Pegylated asparaginase (OncasparTM) in children with ALL: drug monitoring in reinduction according to the ALL/NHL‐BFM 95 protocols

Abstract

Hypersensitivity reactions are relevant adverse effects of asparaginase therapy. Therefore, children treated with native Escherichia coli asparaginase in induction therapy of acute lymphoblastic leukaemia (ALL) or non‐Hodgkin's lymphoma (NHL) were switched to the pegylated enzyme for reinduction under drug monitoring. Seventy children, including four patients with allergic reactions during induction, were given one dose of Oncaspar^TM 1000 U/m² intravenously. Activity was determined every third or fourth day until it dropped below the limit of quantification. In current reinduction protocols [ALL/NHL‐Berlin–Frankfurt–Münster (BFM) 95 trials], four doses of 10 000 U/m²E. coli asparaginase deplete asparagine for about 2–3 weeks, therefore activities of ≥ 100 U/l up to day 14 and ≥ 50 U/l up to day 21 were targeted.
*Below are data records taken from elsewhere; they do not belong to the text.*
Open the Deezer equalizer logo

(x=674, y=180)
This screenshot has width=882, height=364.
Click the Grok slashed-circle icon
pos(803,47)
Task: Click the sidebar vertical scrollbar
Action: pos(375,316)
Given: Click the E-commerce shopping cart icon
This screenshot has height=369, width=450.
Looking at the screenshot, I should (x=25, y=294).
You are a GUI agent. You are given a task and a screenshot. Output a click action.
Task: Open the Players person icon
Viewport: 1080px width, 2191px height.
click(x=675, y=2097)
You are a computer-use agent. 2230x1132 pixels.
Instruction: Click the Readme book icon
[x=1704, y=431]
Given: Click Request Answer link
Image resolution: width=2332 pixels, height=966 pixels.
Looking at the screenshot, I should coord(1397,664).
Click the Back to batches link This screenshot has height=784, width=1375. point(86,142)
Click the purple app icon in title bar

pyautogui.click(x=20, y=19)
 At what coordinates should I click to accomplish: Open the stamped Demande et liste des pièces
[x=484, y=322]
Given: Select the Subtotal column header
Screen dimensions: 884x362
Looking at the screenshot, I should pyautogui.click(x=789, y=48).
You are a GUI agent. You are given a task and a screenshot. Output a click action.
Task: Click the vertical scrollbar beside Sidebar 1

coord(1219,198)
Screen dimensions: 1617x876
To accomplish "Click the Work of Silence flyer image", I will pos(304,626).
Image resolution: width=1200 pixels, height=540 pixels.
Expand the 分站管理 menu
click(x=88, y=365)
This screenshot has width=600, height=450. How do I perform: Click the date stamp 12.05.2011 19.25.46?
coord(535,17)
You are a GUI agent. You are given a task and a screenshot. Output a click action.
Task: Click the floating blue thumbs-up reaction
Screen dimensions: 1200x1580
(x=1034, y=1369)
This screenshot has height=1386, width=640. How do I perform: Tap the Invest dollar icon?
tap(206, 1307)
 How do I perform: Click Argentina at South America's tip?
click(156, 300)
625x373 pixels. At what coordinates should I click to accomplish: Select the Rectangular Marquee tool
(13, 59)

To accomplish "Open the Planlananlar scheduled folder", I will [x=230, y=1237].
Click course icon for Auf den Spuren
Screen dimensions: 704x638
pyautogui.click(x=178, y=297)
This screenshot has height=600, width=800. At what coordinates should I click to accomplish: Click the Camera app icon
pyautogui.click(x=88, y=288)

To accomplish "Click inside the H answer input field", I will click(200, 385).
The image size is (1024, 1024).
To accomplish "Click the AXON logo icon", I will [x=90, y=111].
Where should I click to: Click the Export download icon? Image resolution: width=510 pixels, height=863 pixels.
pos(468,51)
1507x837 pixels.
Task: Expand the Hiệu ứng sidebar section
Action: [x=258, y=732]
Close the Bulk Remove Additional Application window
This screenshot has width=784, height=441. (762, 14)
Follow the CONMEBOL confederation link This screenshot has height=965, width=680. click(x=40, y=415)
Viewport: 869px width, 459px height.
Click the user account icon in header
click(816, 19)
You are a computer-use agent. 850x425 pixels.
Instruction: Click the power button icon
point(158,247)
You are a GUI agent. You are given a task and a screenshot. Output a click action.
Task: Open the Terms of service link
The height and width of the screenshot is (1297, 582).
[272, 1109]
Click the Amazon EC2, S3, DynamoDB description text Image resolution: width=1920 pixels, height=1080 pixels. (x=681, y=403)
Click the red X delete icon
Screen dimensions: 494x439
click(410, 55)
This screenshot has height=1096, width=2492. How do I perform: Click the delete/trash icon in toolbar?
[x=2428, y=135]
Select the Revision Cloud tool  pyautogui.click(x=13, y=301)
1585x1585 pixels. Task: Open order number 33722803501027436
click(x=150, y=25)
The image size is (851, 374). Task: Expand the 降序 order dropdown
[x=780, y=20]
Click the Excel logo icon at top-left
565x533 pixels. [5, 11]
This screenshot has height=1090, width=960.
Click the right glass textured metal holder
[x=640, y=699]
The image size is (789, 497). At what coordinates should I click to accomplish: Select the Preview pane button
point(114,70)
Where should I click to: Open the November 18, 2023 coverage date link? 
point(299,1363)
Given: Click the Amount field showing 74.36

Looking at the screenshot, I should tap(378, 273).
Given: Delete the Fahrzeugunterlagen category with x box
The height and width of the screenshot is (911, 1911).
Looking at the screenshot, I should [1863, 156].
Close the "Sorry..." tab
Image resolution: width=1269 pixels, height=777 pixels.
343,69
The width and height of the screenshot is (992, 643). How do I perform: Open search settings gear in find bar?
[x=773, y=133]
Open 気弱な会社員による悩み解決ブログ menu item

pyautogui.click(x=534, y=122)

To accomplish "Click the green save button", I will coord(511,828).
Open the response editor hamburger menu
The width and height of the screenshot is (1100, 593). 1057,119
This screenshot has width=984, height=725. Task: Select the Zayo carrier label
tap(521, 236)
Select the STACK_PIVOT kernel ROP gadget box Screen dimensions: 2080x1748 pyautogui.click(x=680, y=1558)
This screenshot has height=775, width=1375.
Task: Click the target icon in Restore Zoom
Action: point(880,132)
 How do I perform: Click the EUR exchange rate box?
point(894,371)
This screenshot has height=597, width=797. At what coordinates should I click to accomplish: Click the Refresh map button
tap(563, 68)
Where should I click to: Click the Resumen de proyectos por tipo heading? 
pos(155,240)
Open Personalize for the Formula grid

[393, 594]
In 66 patients without an allergic reaction during induction, the mean activity was 606 ± 313 U/l, 232 ± 211 U/l and 44 ± 50 U/l after 1, 2 and 3 weeks respectively. In 44/66 patients, activity was ≥ 100 U/l after 14 d. A rapid decline in activity was seen in the remaining 22 patients, including 8/22 patients who showed no activity after 1 week. Toxicity was low and comparable to the native enzymes but, in contrast to about 30% of hypersensitivity reactions with conventional reinduction therapy, no allergic reaction was seen. Substituting 4 × 10 000 U/m² asparaginase medac for one dose of 1000 U/m² Oncaspar^TM was safe and well tolerated. Comparable pharmacokinetic treatment intensity was achieved in about two‐thirds of patients.